Work instructions. Output, word for word, the line that contains "Where should I" and all lines after it in the records below, omitting pictures.

* * *

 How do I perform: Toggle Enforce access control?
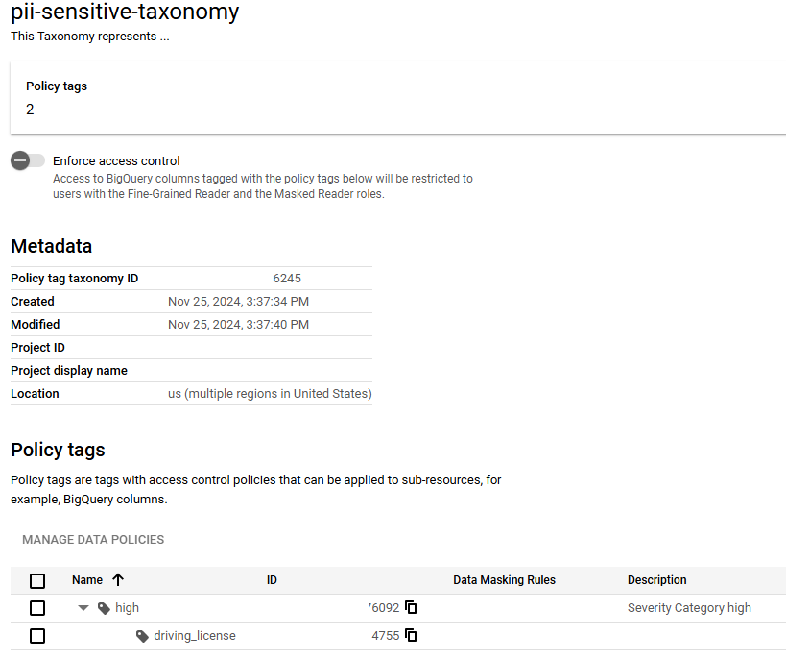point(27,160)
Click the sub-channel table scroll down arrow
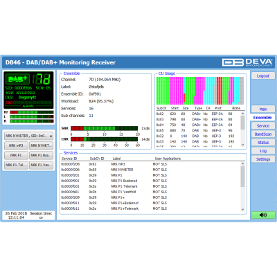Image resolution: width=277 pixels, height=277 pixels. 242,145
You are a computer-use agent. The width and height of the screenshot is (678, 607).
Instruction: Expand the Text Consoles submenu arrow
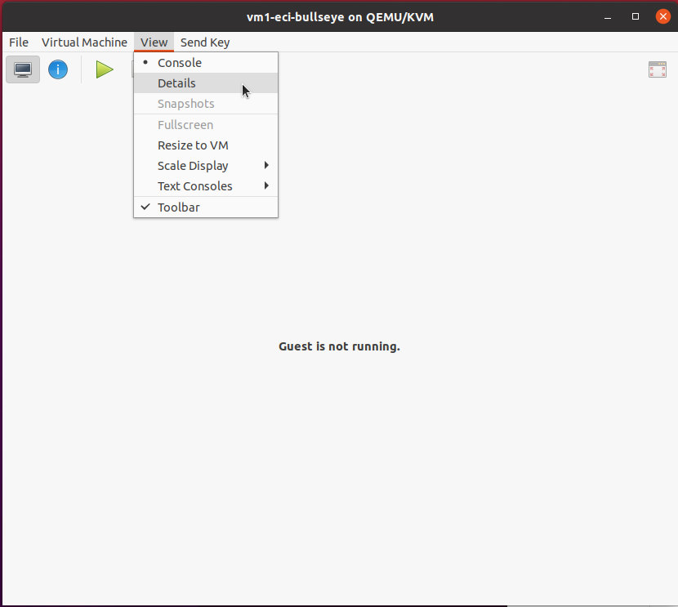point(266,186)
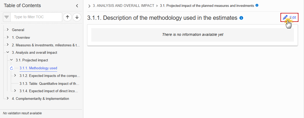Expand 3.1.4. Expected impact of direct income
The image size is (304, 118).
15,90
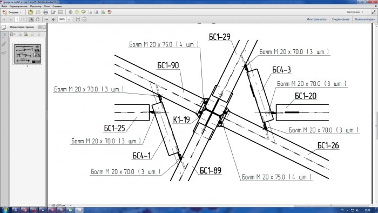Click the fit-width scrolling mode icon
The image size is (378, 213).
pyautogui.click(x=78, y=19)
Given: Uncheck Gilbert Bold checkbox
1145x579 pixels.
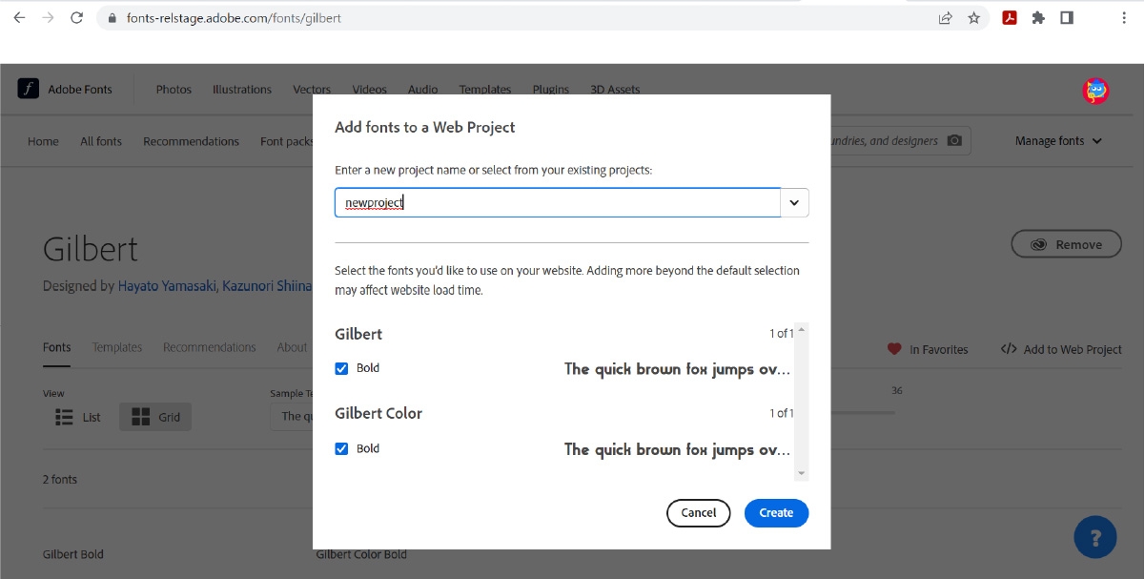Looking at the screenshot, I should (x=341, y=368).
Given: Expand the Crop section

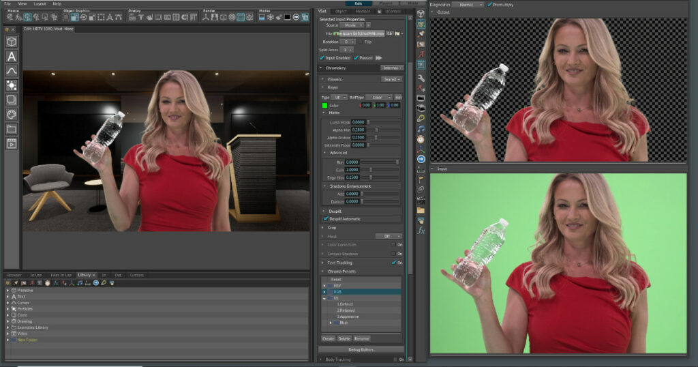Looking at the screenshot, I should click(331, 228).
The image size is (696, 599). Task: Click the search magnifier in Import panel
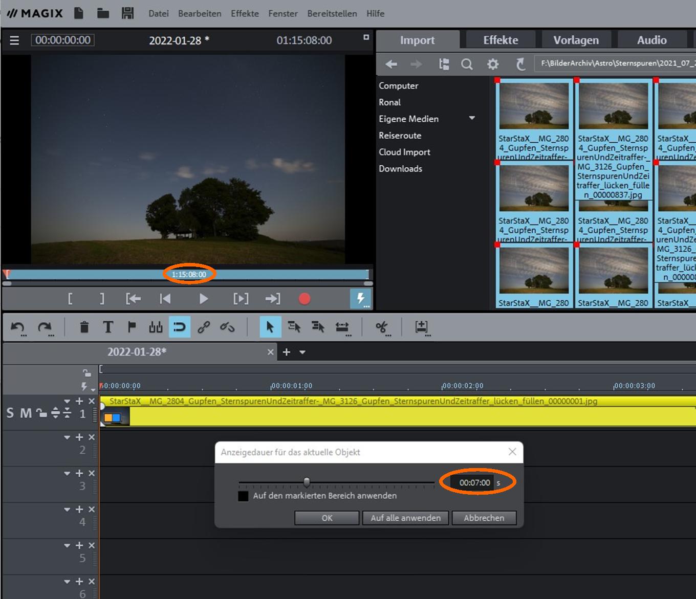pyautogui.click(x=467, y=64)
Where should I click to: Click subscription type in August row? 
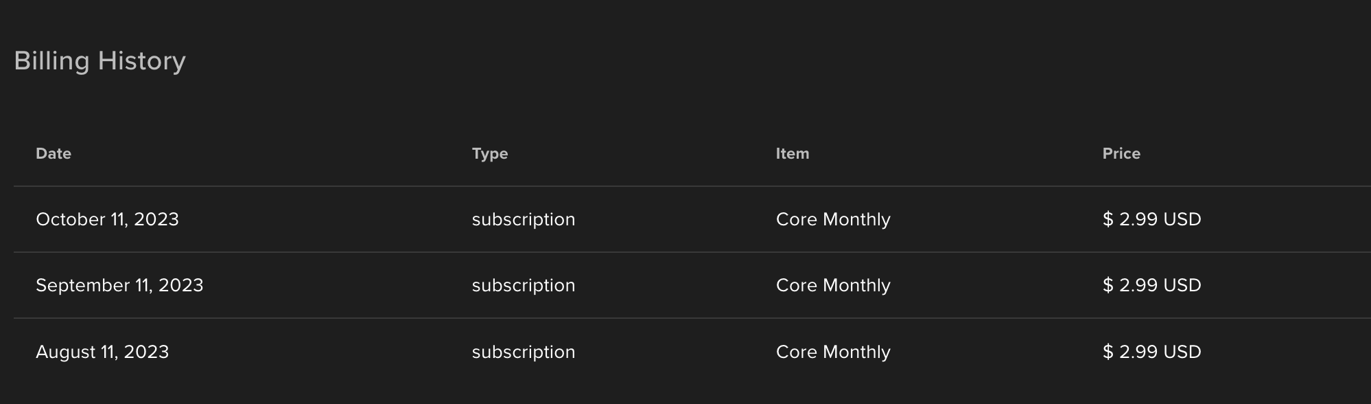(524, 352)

* * *

Answer.
Where should I click to: Click subscription type in August row? 
(524, 352)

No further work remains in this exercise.